I asked Mark Leach, a lawyer whose daughter has Down syndrome, to offer a reflection on how the Supreme Court’s recent ruling regarding the Patient Protection and Affordable Care Act would impact the lives of individuals:
A common reaction to the recent Supreme Court decision upholding the Patient Protection and Affordable Care Act (PPACA) was that it was “unexpected.” The Chief Justice reportedly sided with the dissenters to overturn the entire law, only to then switch and author the majority opinion. But buried within the PPACA regulations is something that for many also should be unexpected. If it’s not addressed, it does not matter what else PPACA does for individuals with Down syndrome and their families.
Pursuant to PPACA’s provision for no-cost preventive care services for women, insurance policies will be required to provide no-cost prenatal genetic testing starting August 1, 2012. A preventive treatment exists in response to many non-genetic prenatal tests. For instance, when my wife was expecting our daughter, she was prenatally tested for gestational diabetes and was able to monitor her condition so that it did not negatively impact the pregnancy. This is not the case, however, for prenatal testing for Down syndrome, the condition our daughter has had since at or near her conception.
There is no treatment pre- or post-natally for the extra 21st-chromosomal material that causes Down syndrome. Currently, an estimated 400,000 Americans have Down syndrome. Characterizing prenatal testing for Down syndrome as “preventive care” expresses a policy that fetuses diagnosed with Down syndrome should be prevented from being born. Indeed, a member of the Court’s majority, Justice Ginsberg, previously stated in an interview that one purpose of abortion is to reduce “populations that we don’t want to have too many of.” Population reduction is exactly what happens where there is a public policy for prenatal genetic testing.
Public policies for prenatal testing result in more pregnancies being diagnosed and aborted. Graphs accessible at the European Surveillance of Congenital Anomalies database demonstrate this impact, with the rate of Down syndrome pregnancies increasing, but the number of live births decreasing in those countries with a public prenatal testing program. This impact is not solely a European experience.
California has had a state prenatal testing program since the 1980’s. Program researchers have stated that the program’s purpose was to reduce the number of babies born with Down syndrome. Though almost 1,400 births with Down syndrome would otherwise have been expected during the study’s time period, only just over 700 babies were actually born, resulting in an almost halving of the next generation of children with Down syndrome. For every baby born with Down syndrome, another was aborted. The goal of the program is being achieved: babies with Down syndrome are being prevented from being born through prenatal diagnosis and abortion.

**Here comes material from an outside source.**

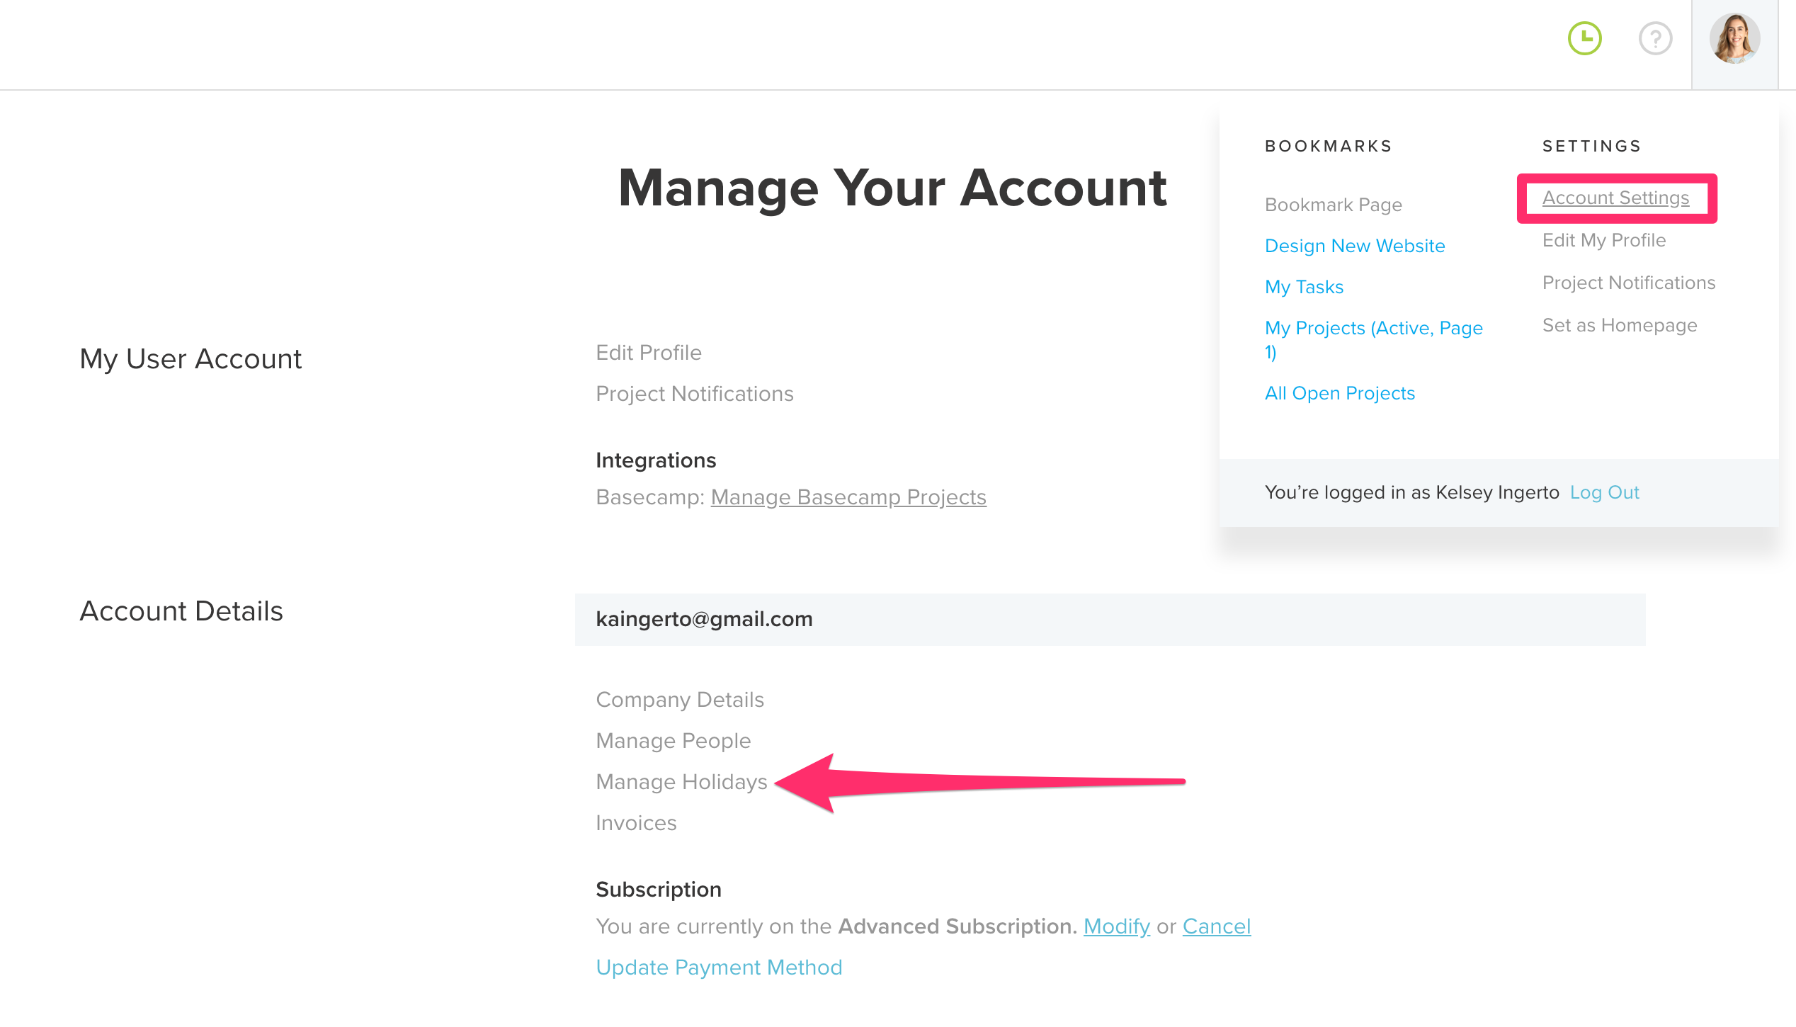Open My Projects Active Page 1
The image size is (1796, 1027).
pyautogui.click(x=1373, y=327)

In and of itself, prenatal testing is value neutral and simply provides information—indeed, the diagnosis of Down syndrome is typically accompanied by shock because it, too, is unexpected. Further, reducing the cost of prenatal testing through public policies is not necessarily problematic. But if prenatal testing is to be offered at no-cost, why is there not a corresponding mandate to provide all of the information necessary for an expectant mother to make an informed decision?
Adequate training of health professionals on prenatal testing and what life is like for individuals with Down syndrome and their families; accurate information about the prenatal tests and Down syndrome for patients; access to genetic counselors; and referral to support organizations are all called for by professional guidelines and federal law. Yet the PPACA regulation does not require providing this information. As a result, only part of the information, the prenatal diagnosis, is required to be offered, but not the other resources necessary for mothers to make an informed decision.
To say that a genetic condition should be prevented, with the only means of that prevention being abortion, is morally objectionable. It hearkens back to the eugenics atrocities of the last century. To further have that goal stated by a federal regulation is grossly objectionable and, one would hope, unexpected by our elected officials, as it very likely was when the regulations were passed. But since then, the Senate sponsor of the amendment under which the regulations were issued, Sen. Mikulski (D-MD), has been called out in local print media, and Rep. Cathy McMorris-Rodgers (R-WA), a mother to a son with Down syndrome and leader of the Congressional Down Syndrome Caucus, has been briefed on the regulation targeting Down syndrome for prevention. But nothing has been done.
The remaining merits of PPACA can and should be addressed as it impacts families with Down syndrome. Discussing the benefits or negatives of PPACA to individuals with Down syndrome, however, will not matter if PPACA’s intention of preventing these fellow members of our society from being born is allowed to go into effect this August 1, 2012. The Supreme Court had a chance to void these regulations by striking down the law. I now would welcome the unexpected action to rescind the PPACA regulation’s requirement for no-cost prenatal genetic testing for conditions that cannot be treated by Rep. McMorris-Rodgers, Sen. Mikulski, or any other elected official who wishes to keep our government from saying that those with conditions like my daughter’s should be prevented from being born.
Mark W. Leach is an attorney from Louisville, Kentucky, and a Master of Arts in Bioethics candidate (2012). Today happens to be his daughter’s birthday, a gift that has received an unexpected outpouring of support since the day she was born.